Lydia Barnett-Mulligan is relentlessly chipper and full of life as Helen, a lowborn orphan with healing powers, who’s determined to get and keep her man Bertram, no matter how grotesque and unworthy he proves himself. (More about the plot here). Barnett-Mulligan is supported by Stephanie Shine as a grounded Spanish Countess and mother figure to Helen, Jeanna Juleson as the widow Capilet,
and Caitlin McWethy as the spunky Diana, who helps Helen trick her inconstant husband Bertram into bed.
Joey Shaw lacks gravity as the ailing French king Helen heals and wins over.
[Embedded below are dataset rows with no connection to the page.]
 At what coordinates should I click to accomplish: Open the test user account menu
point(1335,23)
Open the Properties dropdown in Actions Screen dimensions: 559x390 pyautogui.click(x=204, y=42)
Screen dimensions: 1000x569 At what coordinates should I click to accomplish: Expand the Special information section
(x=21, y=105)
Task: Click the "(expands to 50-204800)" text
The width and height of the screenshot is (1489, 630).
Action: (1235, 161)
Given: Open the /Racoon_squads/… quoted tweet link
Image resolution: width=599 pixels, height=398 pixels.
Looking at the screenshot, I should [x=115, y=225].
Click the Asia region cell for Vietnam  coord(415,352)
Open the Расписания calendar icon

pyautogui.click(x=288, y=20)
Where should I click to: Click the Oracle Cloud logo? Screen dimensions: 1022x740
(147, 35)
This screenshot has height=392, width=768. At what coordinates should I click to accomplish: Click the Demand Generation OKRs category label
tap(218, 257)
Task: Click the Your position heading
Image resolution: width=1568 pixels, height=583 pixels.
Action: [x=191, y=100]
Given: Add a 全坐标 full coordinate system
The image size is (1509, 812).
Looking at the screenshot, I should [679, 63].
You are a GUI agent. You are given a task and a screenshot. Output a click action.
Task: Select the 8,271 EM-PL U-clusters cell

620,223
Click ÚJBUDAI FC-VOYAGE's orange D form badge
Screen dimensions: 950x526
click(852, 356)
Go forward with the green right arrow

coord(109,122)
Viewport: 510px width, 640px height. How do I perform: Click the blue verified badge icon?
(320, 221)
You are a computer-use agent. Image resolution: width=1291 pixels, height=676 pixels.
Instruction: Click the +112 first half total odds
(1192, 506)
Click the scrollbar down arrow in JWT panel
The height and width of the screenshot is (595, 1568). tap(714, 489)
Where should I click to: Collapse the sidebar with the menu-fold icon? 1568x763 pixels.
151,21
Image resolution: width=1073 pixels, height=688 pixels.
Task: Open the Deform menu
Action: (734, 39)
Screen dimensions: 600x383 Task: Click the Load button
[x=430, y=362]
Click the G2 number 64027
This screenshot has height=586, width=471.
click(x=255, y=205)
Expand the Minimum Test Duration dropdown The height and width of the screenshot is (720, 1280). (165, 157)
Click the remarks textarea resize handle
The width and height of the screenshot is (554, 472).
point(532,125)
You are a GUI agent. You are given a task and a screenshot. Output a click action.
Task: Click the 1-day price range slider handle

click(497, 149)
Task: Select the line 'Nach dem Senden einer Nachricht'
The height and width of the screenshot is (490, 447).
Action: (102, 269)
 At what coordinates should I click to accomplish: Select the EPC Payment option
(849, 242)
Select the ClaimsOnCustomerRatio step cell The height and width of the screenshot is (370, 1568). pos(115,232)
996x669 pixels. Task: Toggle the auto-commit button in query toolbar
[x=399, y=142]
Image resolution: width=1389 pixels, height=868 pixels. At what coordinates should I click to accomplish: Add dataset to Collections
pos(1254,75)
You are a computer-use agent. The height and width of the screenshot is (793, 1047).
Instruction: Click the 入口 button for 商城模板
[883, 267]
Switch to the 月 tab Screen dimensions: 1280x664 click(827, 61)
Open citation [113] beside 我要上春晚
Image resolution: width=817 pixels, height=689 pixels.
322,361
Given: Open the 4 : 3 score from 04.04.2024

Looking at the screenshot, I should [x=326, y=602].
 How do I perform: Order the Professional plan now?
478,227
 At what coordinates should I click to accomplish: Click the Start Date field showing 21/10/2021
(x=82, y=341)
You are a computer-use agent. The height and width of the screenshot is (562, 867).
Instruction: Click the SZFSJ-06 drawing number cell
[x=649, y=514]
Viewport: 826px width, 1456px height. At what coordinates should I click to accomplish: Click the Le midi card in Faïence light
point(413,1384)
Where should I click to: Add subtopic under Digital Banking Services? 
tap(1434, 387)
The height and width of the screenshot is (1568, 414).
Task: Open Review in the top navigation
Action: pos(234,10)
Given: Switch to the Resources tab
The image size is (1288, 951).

And it’s hard to know what our heroine might see in Bradley Karel’s vanilla Bertram. But McCleary gets fun performances from Isaac Anderson as the puffed up braggart Parolles, and from Brian Sheppard as Lavatch, one of Shakespeare’s naughtier fools. As Lafew, Stuart Heyman proves that the best laughs sometimes go to the straight man.
It’s a bit disconcerting that only two of many presumably French-speaking characters use over-the-top accents, while the rest of the cast use no accents at all. Obviously somebody thought it would be fun to model Shakespeare’s Parisian soldiers after the insult-hurling knights in Monty Python’s The Holy Grail. It’s a good bit in and of itself, and nicely acted, but incongruous and a wee bit confusing in a play that moves from Spain to Paris, to Italy, and back again with lighting changes, but no significant shifts in scenery.
All’s Well ends better than it begins. Not because it begins badly, but because there’s a lot to establish and it takes some time to get this neoclassical train rolling. Though darkly comic in tone, the show is sometimes described as a “problem play” due to formal irregularities that make it hard to categorize. What’s fascinating is how much more modern and accessible Shakespeare’s infrequently produced “problems” can seem compared to the more straightforward comedies and tragedies.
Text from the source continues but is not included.